Con la strada spianata, la gestione commissariale non poteva che accelerare. Prevedibile, ma altrettanto inaccettabile. Parliamo di Esc, perché ci riguarda, ma siamo convinti che la questione riguardi tutti: si tratta dello scontro tra uso comune del patrimonio pubblico (nuovo welfare, produzione culturale indipendente, auto-formazione, sindacalismo sociale, coworking, ecc.) e valorizzazione neoliberale dello stesso. Se ideologia del bando e canoni di mercato prevarranno, l’anomalia romana dell’autogestione e delle buone pratiche solidali verrà cancellata. Noi NON lo permetteremo, e difenderemo Esc con «ogni mezzo necessario». A buon intenditor poche parole. Nello stesso tempo, riteniamo necessario trasformare la difesa di Esc in una grande occasione politica di alternativa programmatica, a maggior ragione in questa complicata fase, commissariale ed elettorale nello stesso tempo.
Ci rivolgiamo alle migliaia di donne e uomini che, da tanto o da poco, attraversano e vivono Esc. Ci rivolgiamo ai migranti, alle lavoratrici e ai lavoratori che, attraverso Esc, sono meno fragili. Ai movimenti sociali, ai sindacati conflittuali. Ci rivolgiamo agli amministratori locali e ai politici che non hanno abbassato la testa di fronte all’arroganza dei mercanti o dei tecnici. Al cattolicesimo di base che, della misericordia, ha fatto una pratica di vita. Al mondo della cultura che non smette di odiare la miseria del presente…

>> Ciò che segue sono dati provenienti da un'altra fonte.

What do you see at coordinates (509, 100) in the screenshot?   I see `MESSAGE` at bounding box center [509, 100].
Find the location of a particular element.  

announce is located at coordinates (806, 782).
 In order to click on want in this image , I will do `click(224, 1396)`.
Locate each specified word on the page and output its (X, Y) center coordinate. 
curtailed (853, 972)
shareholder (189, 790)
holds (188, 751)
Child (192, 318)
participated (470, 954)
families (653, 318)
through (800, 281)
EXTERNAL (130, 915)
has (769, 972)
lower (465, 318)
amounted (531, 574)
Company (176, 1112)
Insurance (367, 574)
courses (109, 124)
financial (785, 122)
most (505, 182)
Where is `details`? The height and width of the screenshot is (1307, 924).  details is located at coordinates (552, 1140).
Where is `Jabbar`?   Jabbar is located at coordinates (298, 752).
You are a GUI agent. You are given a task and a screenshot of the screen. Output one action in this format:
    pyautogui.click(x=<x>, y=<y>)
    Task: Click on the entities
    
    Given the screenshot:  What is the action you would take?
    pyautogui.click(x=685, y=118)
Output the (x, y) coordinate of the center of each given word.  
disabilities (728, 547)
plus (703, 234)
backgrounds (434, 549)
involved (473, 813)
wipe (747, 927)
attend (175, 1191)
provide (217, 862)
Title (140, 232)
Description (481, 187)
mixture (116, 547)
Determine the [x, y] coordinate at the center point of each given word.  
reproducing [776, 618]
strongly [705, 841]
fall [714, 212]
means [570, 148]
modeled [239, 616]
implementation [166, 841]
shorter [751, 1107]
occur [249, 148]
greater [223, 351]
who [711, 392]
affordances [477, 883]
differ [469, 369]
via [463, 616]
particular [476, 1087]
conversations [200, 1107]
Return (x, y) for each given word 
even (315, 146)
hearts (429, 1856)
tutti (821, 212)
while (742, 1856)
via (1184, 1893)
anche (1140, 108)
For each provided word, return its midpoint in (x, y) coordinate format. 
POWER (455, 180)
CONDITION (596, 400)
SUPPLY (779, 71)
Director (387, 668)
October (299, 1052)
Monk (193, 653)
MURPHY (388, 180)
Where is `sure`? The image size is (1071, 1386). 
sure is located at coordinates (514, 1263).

Vogliono uccidere Roma a colpi di privatizzazioni, speculazioni, ipocrisie legalitarie: NON dobbiamo permetterglielo!
Difendiamo Esc, difendiamo la città solidale, difendiamo l’autogestione!
«HIC SUNT LEONES»
#EscNonSiTocca
Vi aspettiamo tutti i giorni, a tutte le ore, in queste settimane, per vivere Esc, i suoi servizi, le sue attività. Per dire no, tutti assieme, a chi vuole «spegnere il sole».